Другими словами, этическое измерение искусства касается ответственности зрителей за вовлечение в аффективное производство произведения и за порождение собственных эмоций, которые раскрывают каждому слушателю его этичность. Это поясняет, что этическое измерение произведения, воспроизводимое в его аффективном восприятии, связано не с тем, что оно может представлять, а с тем, что оно производит в терминах эстетического чувства: как аффективные субъективности и в терминах аффективного действия по отношению к нашему совпадению с другими. Слушатель создает произведение с помощью своих эмоций и в этом сенсорно-моторном действии получает доступ к своим этическим убеждениям, чтобы встретиться с убеждениями других в мгновения совпадения. В этом смысле рассмотрение произведения искусства через его аффективную вовлеченность высвечивает этическое измерение идентичности и социального обмена. Оно пересматривает социально-политическое измерение искусства, которое мы обсуждали во «Времени и пространстве», и уточняет, что социально-политическое качество искусства следует искать не в этическом посыле, извлеченном из лексикона когнитивных эмоций, а в том, что искусство привносит социальное и политическое через этичность аффективных действий зрителей. Это подтверждает социально-политическое измерение произведения искусства, сформулированное в заключении предыдущей главы не как социально-политическая идеология, а как эстетико-политическая чувствительность, которая касается этичности моего аффективного восприятия произведения. Эта обусловленная чувствительность вырабатывается в обширной длительности эстетического момента, в котором мое «я» взаимно порождается как сиюминутная субъективность. Как такой преходящий и интерсубъективный субъект я постоянно вырабатываю и переоцениваю свои этические убеждения, через которые нахожу путь к социальной направленности моего опыта в аффективном действии речи.
Длительность восприятия
Эстетический момент – это настоящее, в котором ощущение встречается с восприятием. Величину этого настоящего трудно уловить, поскольку оно мимолетно и эфемерно, но все же обладает длительностью. Мы живем в этой длительности в нашем чувственном восприятии, которое порождает произведение и нашу субъективность. Однако это порождение никогда не завершается, тотальность объективного никогда не создается. Вместо этого произведение остается плотным моментом нашего аффективного акта восприятия. Мы обживаем этот момент, расширяя его изнутри, а он расширяет нас. Это происходит в месте нашего хронопространства, порождая его, в то же время оно расширяет свое время и пространство, принимая во внимание «иное-время» (other-time) и «вон-там» (over-there) своего восприятия. Длительность этого аффективного настоящего восприятия верифицирует процесс слушания, поскольку проясняет централизованность слушающего тела и раскрывает протяженность его хронопространства.

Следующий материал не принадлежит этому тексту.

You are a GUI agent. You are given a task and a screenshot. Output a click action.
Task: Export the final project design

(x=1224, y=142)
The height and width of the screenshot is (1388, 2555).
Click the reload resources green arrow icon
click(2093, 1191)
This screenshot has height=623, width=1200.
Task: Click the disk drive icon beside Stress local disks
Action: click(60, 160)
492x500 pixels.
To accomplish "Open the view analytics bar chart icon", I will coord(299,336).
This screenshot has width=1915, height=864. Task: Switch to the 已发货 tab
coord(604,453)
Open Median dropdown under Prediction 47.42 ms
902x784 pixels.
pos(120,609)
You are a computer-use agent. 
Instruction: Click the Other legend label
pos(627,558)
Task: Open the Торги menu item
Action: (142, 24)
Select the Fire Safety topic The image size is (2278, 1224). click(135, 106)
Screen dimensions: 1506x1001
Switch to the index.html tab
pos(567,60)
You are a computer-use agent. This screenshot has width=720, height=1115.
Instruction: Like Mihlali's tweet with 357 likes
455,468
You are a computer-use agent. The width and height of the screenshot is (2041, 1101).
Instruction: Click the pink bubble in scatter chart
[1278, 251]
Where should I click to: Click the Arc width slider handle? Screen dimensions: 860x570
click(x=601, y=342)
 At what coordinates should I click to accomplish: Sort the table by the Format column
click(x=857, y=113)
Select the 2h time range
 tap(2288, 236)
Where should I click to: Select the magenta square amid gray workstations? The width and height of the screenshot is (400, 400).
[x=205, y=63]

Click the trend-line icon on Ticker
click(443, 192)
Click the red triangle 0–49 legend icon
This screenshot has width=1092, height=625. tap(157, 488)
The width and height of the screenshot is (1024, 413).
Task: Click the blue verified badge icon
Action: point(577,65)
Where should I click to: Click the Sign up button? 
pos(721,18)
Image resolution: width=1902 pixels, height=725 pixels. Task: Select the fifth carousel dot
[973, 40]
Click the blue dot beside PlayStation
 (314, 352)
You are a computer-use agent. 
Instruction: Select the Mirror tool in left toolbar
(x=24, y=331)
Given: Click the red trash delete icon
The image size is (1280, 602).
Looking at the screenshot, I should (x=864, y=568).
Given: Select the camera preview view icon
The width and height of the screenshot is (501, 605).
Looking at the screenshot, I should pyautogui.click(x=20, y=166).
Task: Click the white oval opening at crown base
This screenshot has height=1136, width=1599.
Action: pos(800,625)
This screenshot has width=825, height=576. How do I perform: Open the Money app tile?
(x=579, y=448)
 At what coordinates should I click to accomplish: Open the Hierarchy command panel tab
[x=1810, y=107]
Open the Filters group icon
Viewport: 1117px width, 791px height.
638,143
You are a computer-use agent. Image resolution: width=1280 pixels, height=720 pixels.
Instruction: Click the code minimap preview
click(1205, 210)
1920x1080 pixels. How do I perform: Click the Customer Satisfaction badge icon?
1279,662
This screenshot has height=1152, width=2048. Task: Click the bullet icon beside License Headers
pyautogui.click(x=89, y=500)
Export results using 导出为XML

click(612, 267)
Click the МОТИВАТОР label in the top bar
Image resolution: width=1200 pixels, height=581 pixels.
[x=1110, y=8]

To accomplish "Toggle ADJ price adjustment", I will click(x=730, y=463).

В главе «Время и пространство» я писала о сложном ценностном сходстве между временем и пространством, различия между которыми вырабатываются в означивающей практике слушания. Эта практика слушания выстраивает место, которое населяет, из бессвязной конгруэнтности времени и пространства как хронопространственного местоположения моего восприятия. Я обсудила, как это восприятие не столько показывает мне какое-то место, сколько открывает дорогу к процессу создания своего места через его звуковые измерения: транзитивность, одновременность и иммерсивность.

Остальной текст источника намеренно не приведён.